1. Knowledge Description
Modern operating systems provide each process with an independent address space through virtual memory. The addresses accessed by processes are virtual addresses, while the actual data is stored at physical addresses in physical memory. Address translation is responsible for mapping virtual addresses to physical addresses.
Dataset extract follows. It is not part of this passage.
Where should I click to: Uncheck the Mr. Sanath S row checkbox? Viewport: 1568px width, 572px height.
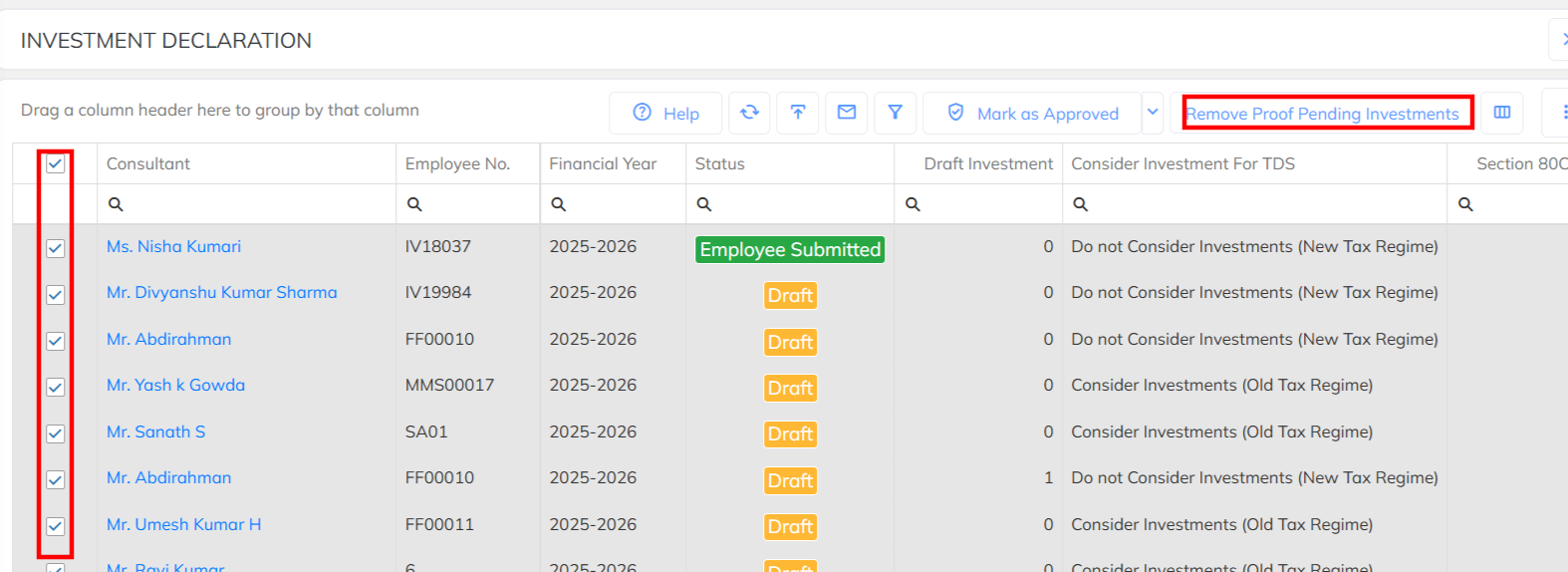tap(56, 433)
The core mechanisms include:

  • Page Table: Stores the mapping relationships between virtual pages and physical page frames.
  • TLB: A hardware cache that accelerates address translation.
  • Multi-Level Page Table: Solves the problem of page tables occupying excessive memory.

2. Basic Steps of Address Translation
Assuming the system uses paging for memory management, both virtual and physical addresses are divided into fixed-size pages (e.g., 4KB).

Step 1: Virtual Address Structure
A virtual address is divided into two parts:

  • Virtual Page Number (VPN): The high-order bits, used to index the page table.
  • Page Offset: The low-order bits, indicating the position within the page.
Example: 32-bit virtual address, page size 4KB (offset occupies 12 bits)  
Number of VPN bits = 32 - 12 = 20 bits, capable of representing 2^20 pages.  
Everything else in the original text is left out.